Historians in the News
tags: slavery, colonialism, Ireland, Irish history



It was one of the most shocking chapters in Britain’s long, bloody subjugation of Ireland: the buying, selling and transportation of Irish chattel slaves to the colonies in America.

Manacled and brutalised, they filled the bellies of ships that crossed the Atlantic and were put to work on plantations in the Caribbean and North America, sweating till they died in service of empire and profits.

The historical focus on slaves from Africa overlooked Irish slaves until recent years when rediscovery of their existence lit up corners of the internet and became a meme.

The only problem: it was not true. Irish migrants experienced indentured servitude, a form of bonded labour, but not perpetual slavery based on race. The notion of Irish slaves is disinformation spread online by white supremacists, mostly outside Ireland, to puncture black people’s anger over slavery.

“Those who propagate the myth tend to live in former white settler colonies like Australia and the US and seek to undermine movements like Black Lives Matter,” said Ciaran O’Neill, a history professor at Trinity College Dublin. “They want to create false equivalence between the Atlantic slave trade and the phenomenon of indentured Irish labour in the Caribbean.”

————

Directive 1 ->
Copy the entries word for word, starting at the line that contains "How do I perform: Select" and continuing through the last of the entries, with the pictures left out.

Source records ->
————

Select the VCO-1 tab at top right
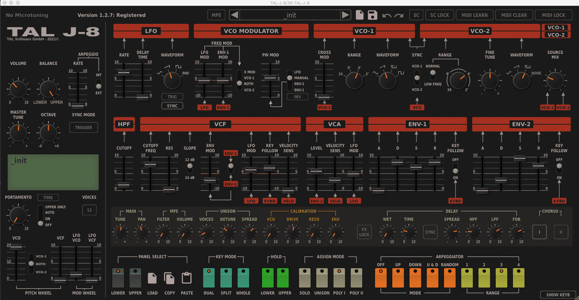 click(556, 28)
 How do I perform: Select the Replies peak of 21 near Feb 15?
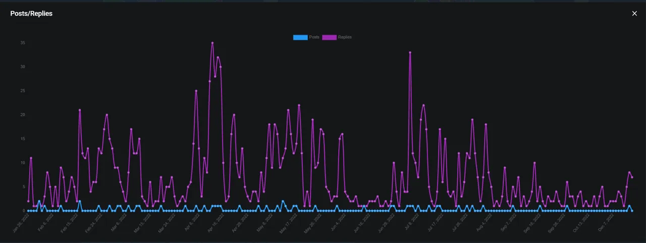[x=80, y=110]
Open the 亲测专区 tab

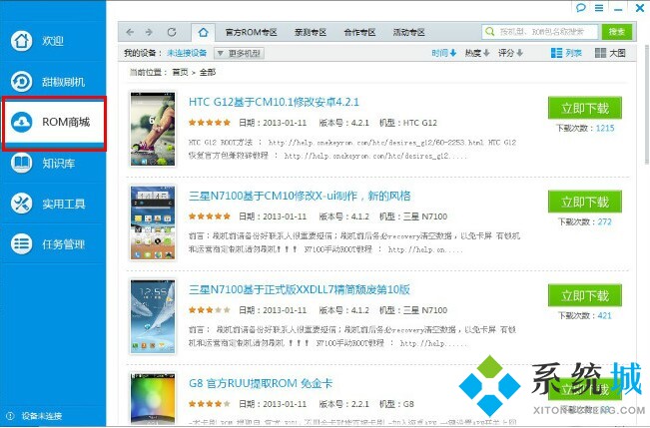pos(311,32)
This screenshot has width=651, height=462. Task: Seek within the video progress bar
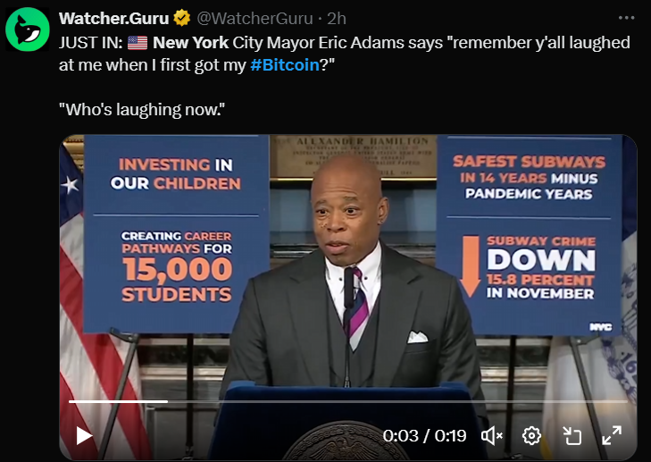coord(348,401)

————

Directive 2 ->
In the excerpt about the Irish slave myth, rewrite the passage from "It was one of" to "anger over slavery.", putting "estates" in place of "plantations".

Expected answer 1 ->
 How do I perform: Select the Replies peak of 21 near Feb 15?
[x=80, y=110]
Open the 亲测专区 tab

pos(311,32)
This screenshot has width=651, height=462. Task: Seek within the video progress bar
coord(348,401)

Expected answer 2 ->
It was one of the most shocking chapters in Britain’s long, bloody subjugation of Ireland: the buying, selling and transportation of Irish chattel slaves to the colonies in America.

Manacled and brutalised, they filled the bellies of ships that crossed the Atlantic and were put to work on estates in the Caribbean and North America, sweating till they died in service of empire and profits.

The historical focus on slaves from Africa overlooked Irish slaves until recent years when rediscovery of their existence lit up corners of the internet and became a meme.

The only problem: it was not true. Irish migrants experienced indentured servitude, a form of bonded labour, but not perpetual slavery based on race. The notion of Irish slaves is disinformation spread online by white supremacists, mostly outside Ireland, to puncture black people’s anger over slavery.